**To do:**
From the line containing "Instruction: Open Bank" down to the final entry below, restate each line word for word.

╔══

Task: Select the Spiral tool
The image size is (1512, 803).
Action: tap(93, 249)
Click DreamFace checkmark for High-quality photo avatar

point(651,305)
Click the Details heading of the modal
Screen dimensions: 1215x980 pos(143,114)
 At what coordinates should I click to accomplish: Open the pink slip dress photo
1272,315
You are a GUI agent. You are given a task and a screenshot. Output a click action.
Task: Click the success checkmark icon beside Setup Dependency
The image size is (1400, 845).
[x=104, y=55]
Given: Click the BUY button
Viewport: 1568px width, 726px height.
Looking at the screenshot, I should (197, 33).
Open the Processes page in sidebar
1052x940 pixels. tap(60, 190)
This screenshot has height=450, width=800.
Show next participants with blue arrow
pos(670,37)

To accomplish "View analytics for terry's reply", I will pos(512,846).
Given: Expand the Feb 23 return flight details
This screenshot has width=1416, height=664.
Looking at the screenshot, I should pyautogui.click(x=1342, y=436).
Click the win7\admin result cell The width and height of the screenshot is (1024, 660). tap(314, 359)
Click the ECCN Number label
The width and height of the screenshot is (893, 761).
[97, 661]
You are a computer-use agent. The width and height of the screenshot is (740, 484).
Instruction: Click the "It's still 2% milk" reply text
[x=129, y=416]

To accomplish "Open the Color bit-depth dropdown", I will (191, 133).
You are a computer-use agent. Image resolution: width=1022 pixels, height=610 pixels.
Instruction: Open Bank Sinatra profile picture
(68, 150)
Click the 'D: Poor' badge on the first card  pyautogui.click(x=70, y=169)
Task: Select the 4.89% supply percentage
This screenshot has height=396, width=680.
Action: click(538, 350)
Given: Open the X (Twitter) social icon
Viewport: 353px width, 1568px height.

╚══

**Exercise answer:**
Instruction: Open Bank Sinatra profile picture
(68, 150)
Click the 'D: Poor' badge on the first card  pyautogui.click(x=70, y=169)
Task: Select the 4.89% supply percentage
This screenshot has height=396, width=680.
Action: click(538, 350)
Given: Open the X (Twitter) social icon
Viewport: 353px width, 1568px height.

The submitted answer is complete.